◆ INFORMATION
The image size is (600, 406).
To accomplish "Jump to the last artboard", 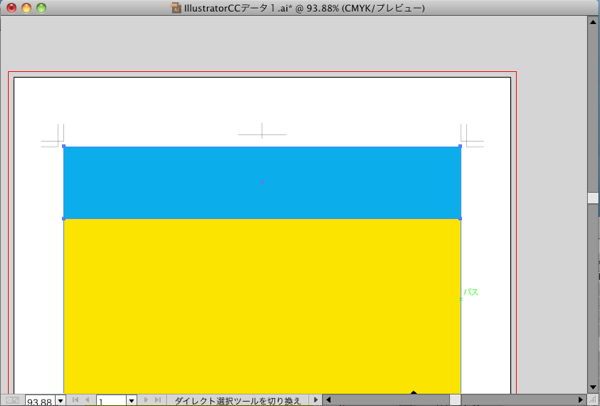I will pos(157,400).
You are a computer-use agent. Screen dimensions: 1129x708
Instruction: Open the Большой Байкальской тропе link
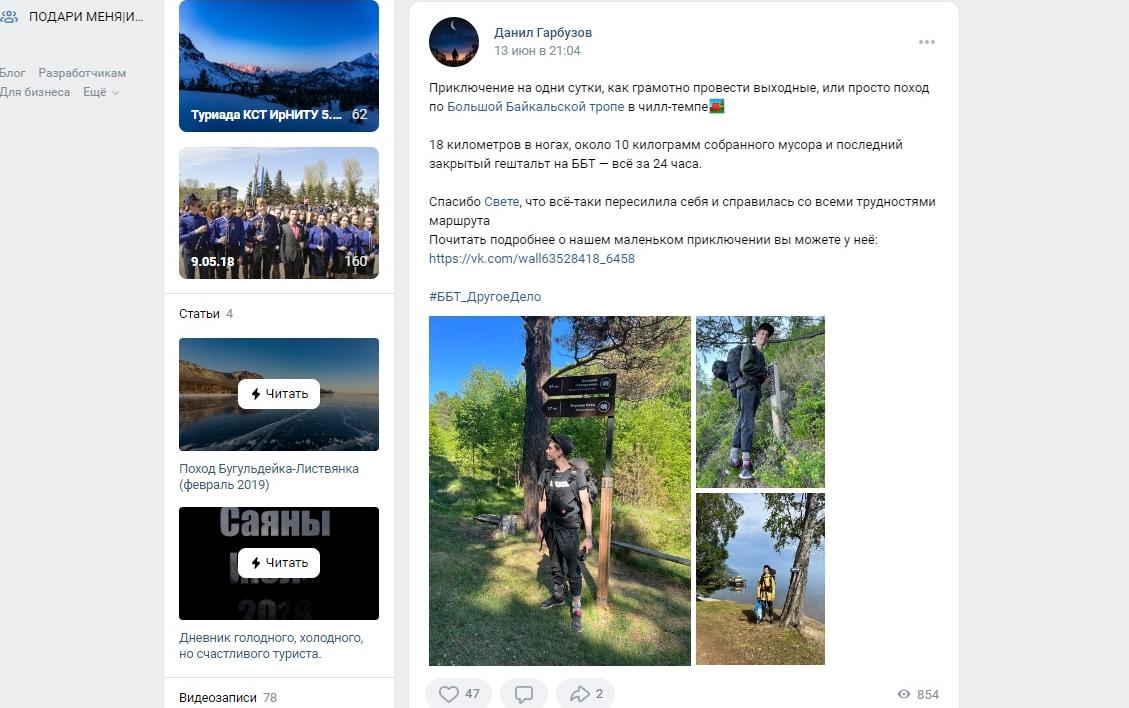tap(535, 107)
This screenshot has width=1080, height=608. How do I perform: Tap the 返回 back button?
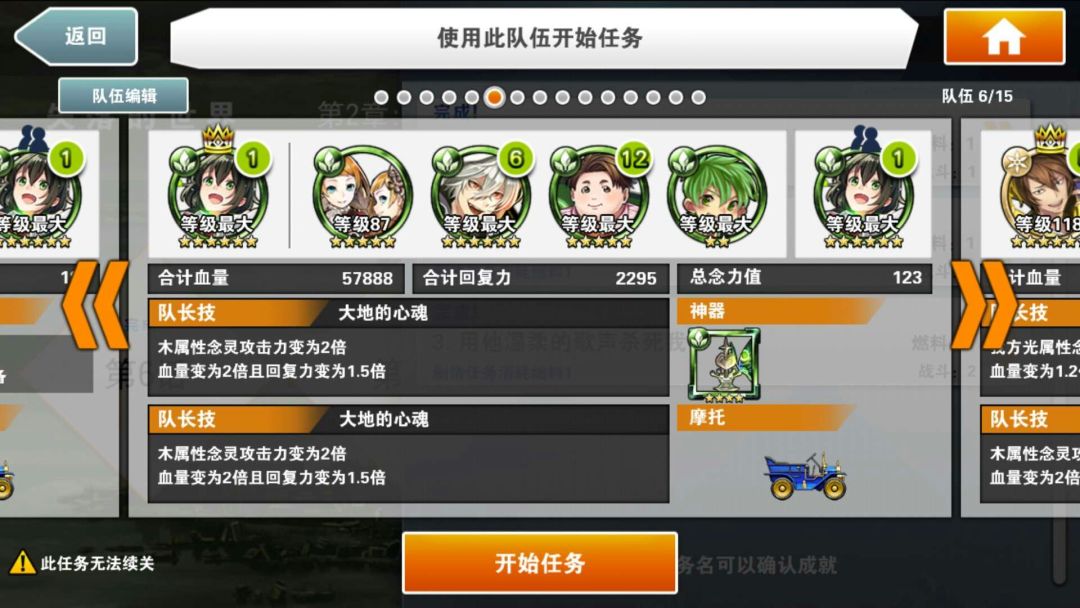[76, 36]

◆ WHAT YOU HAVE TO DO
Repeat verbatim the lines from the one holding "This screenshot has" through the end of the listing above, both ends included, but not the pictures.

◆ PROBLEM SOLUTION
This screenshot has width=1080, height=608. How do I perform: Tap the 返回 back button?
[76, 36]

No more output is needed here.